Being injured is never good – and it is even more frustrating when you’re named as the captain of your county team and then pick up one a week before championship is set to begin.
That is exactly what happened to Laois U-20 hurling captain Fionan Mahony just a week before the start of the Leinster championship.
The Abbeyleix hurler, who is eligible for this grade again next year, picked up a hamstring injury in a challenge match against Offaly one week before the Leinster opener against Westmeath.
Speaking on the Talking Sport Podcast recently, Mahony recalled how he was left ‘pulling his hair out’ during the dramatic Round 1 game that ended with Laois winning 4-33 to 4-27 after extra time.
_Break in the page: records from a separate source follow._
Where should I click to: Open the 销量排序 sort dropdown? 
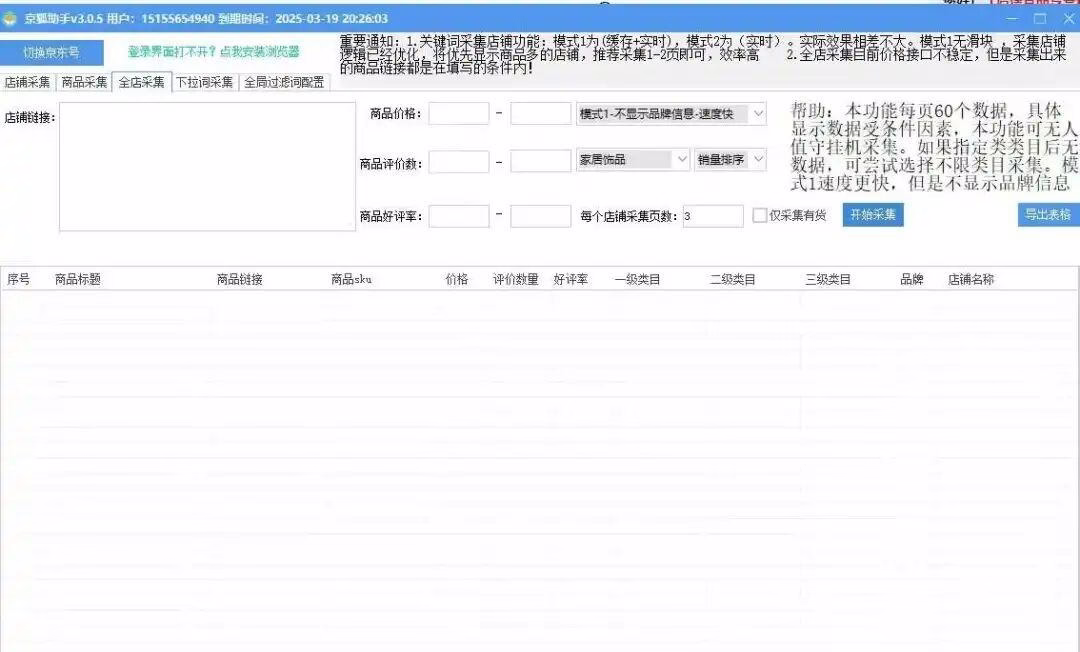(x=730, y=160)
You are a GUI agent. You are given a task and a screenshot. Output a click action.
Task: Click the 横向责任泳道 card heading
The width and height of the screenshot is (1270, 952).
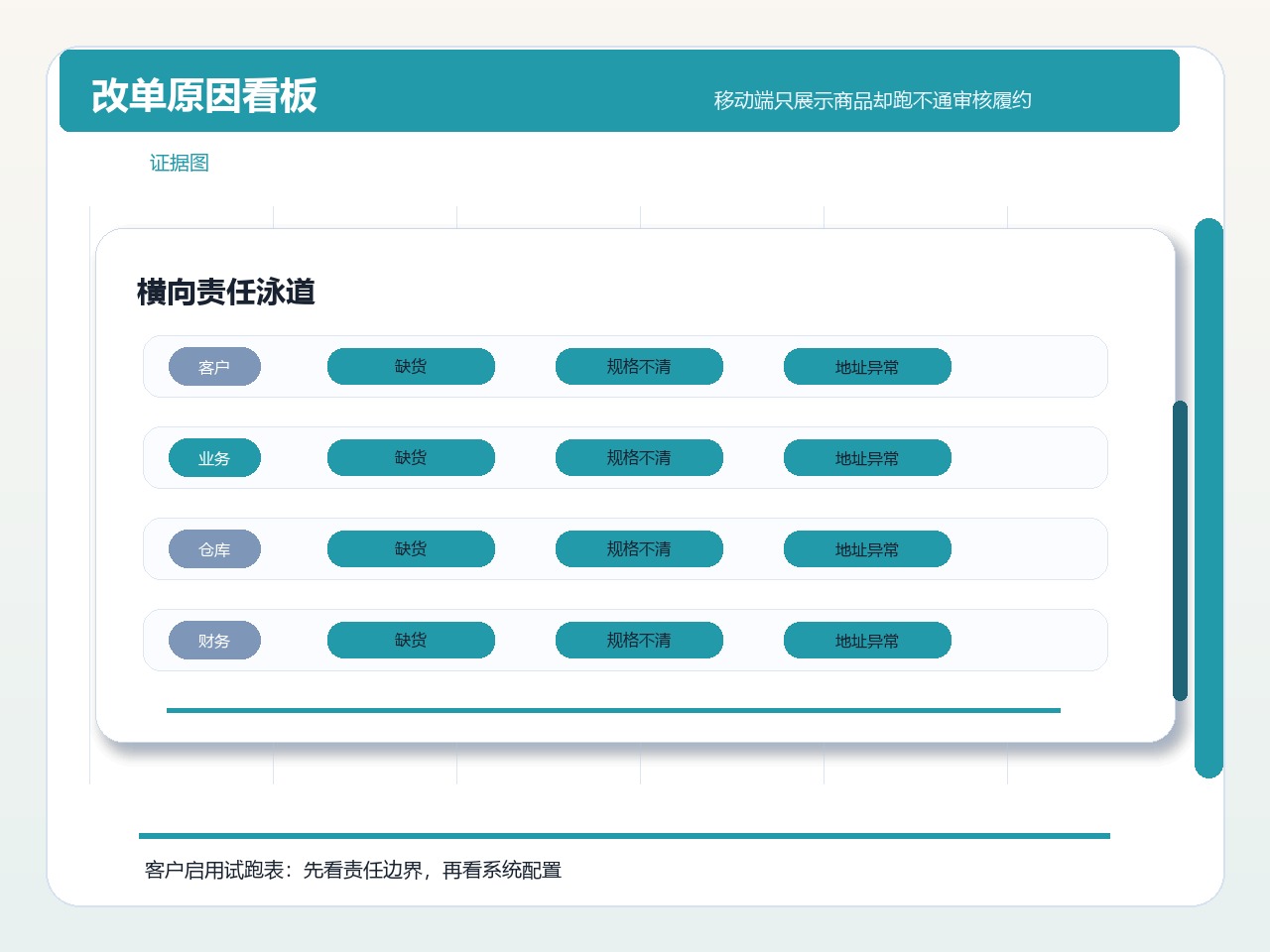226,292
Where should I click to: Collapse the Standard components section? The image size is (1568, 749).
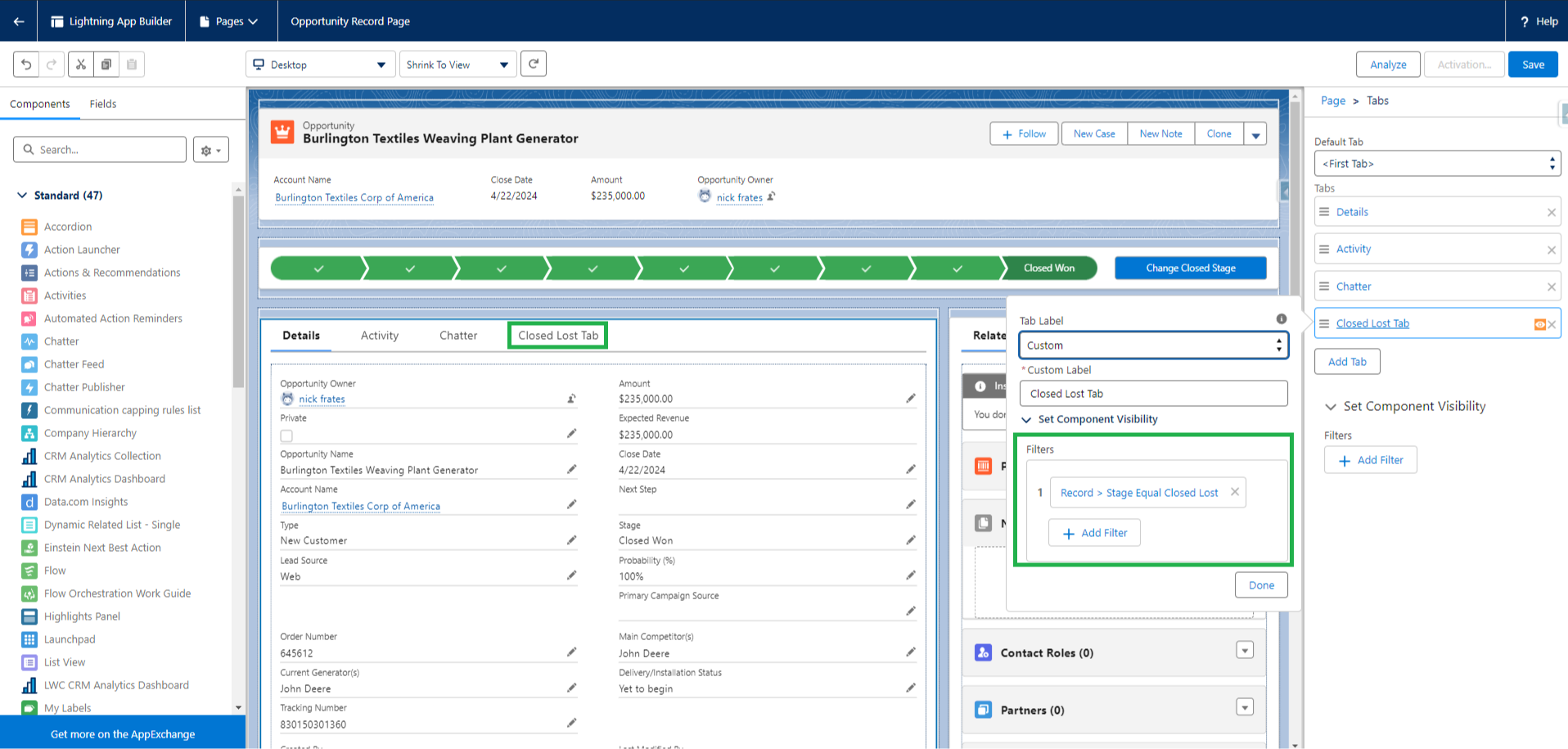[x=22, y=196]
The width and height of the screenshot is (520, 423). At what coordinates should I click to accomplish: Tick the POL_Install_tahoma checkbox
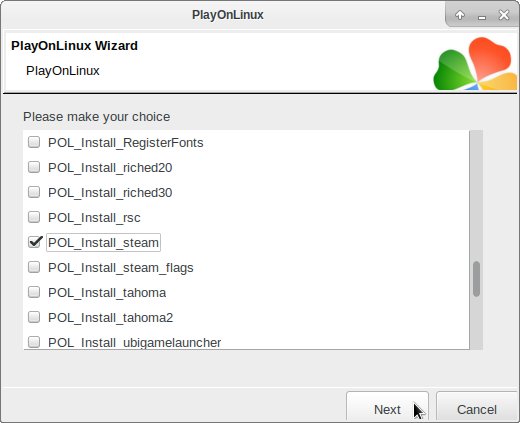pos(34,292)
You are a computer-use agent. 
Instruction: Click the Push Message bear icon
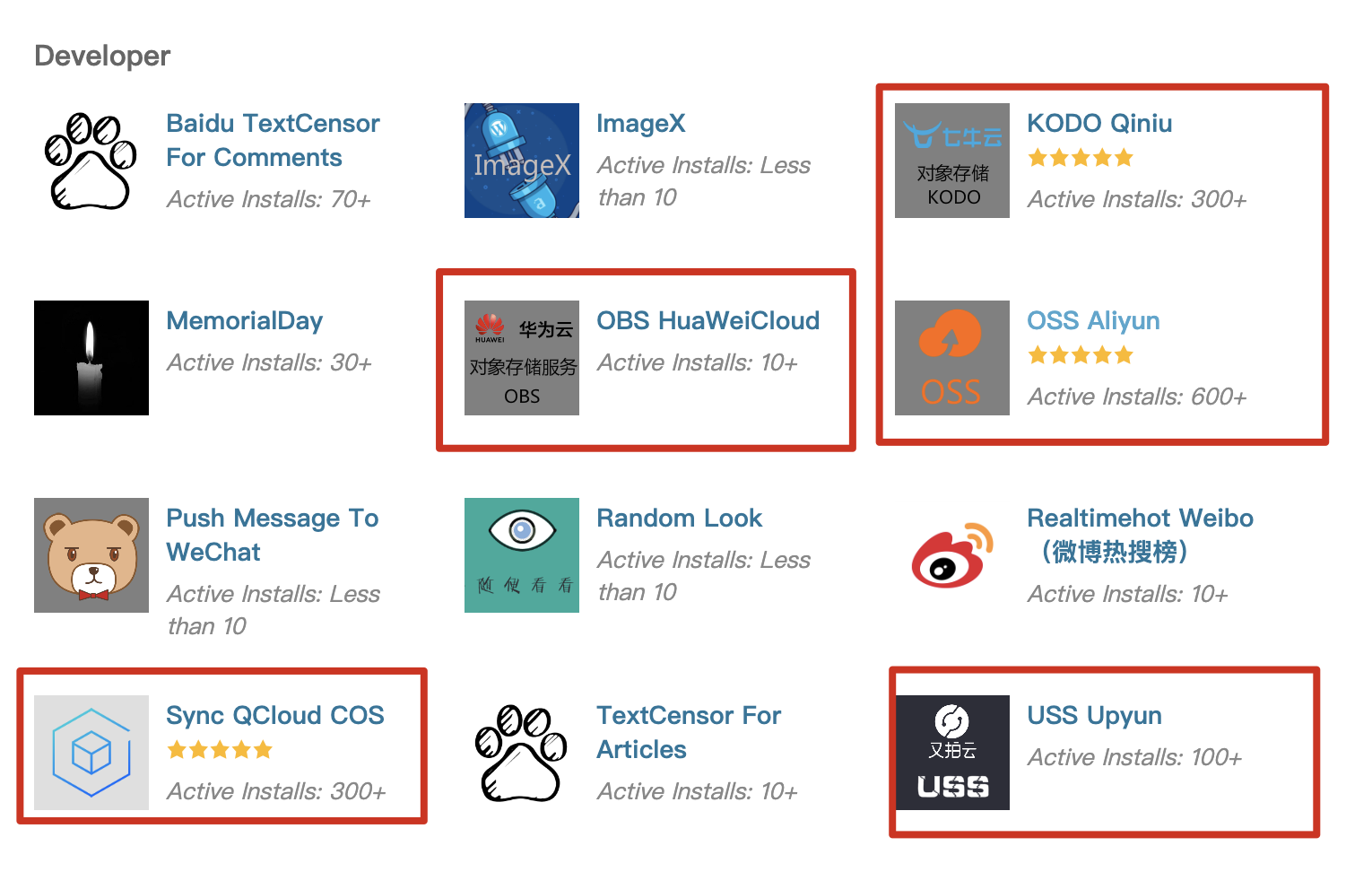[x=91, y=555]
He had to sit out last week’s win over Antrim too but he is hopeful of being ready to face Kilkenny in Nowlan Park on Tuesday – but only if he can get his place back.
Fionan said: “I’m a lot better and I think I am going to be fit for Tuesday evening against Kilkenny.
“Obviously, it is up to me now to impress the management in training and there is plenty of healthy competition.
“Everyone is hurling well so there is no guarantee that I am going to get my spot back. All I can do is get myself fit.
“It has been frustrating because you had been training away for months on your own and then you pull up with a hamstring injury a week before the championship.”
Laois have scored 8-60 in the two games and James Duggan has had national attention as he has amassed 5-9 from play – including a wonder score off his knees against Westmeath.
But captain Mahony says that the success of the forwards is down to the collective effort of the whole team and how well they have gelled together.
He said: “Everyone sees the 8-60 and then they look at our full forward line – Ciaran (Byrne) and Mark (Hennessy) were in with the seniors and everyone knows James Duggan now after he trended on Twitter.
“But as cliché as it sounds, it really is a team effort. The half forward line and midfielders are the ones who are leaving all the space for the full forward line – constantly tracking back and winning ball.
“The half backs and full backs make it a lot easier for a forward to play on this team too.
“Instead of just getting the ball and lumping it 60 yards into the air and it is coming down with snow on it, everyone is trying their hardest to work the ball to the 65 and deliver a good quality ball in that makes it as easy as possible for the forwards.
“That, I believe, has been the most important reason behind all of the high scoring.
“There’s a great vibe or buzz in the team. Everyone is getting on really well and personally, I can’t wait for every training.
“Some people say now with the way that hurling is gone so professional that the joy is gone out of it – but I don’t think that at all.
“I’m like a young lad going off to the Cul Camps – I’m looking forward to every session and there is great confidence in the group.
“And I think that is because everyone has bought in and everyone is rowing in the same direction.”
Last week, Kildare shocked the hurling world in this competition by dumping Wexford out in dramatic circumstances in Newbridge.
And when you consider that result, captain Mahony says there is no reason why his side can’t defeat Kilkenny this Tuesday.
He said: “That Wexford team had a lot of big names and in my last year of minor, they got to a Leinster final and lost to Galway who went on to win the All-Ireland.
“So Wexford are obviously a top class team and it just goes to show – especially in the Covid hit year – that anything can happen.
“If Kildare can beat Wexford, I don’t see why we can’t beat Kilkenny. We are all county hurlers and we are all here for the same reason.
“So that Kildare win gives you great motivation. It shows that it can be done.”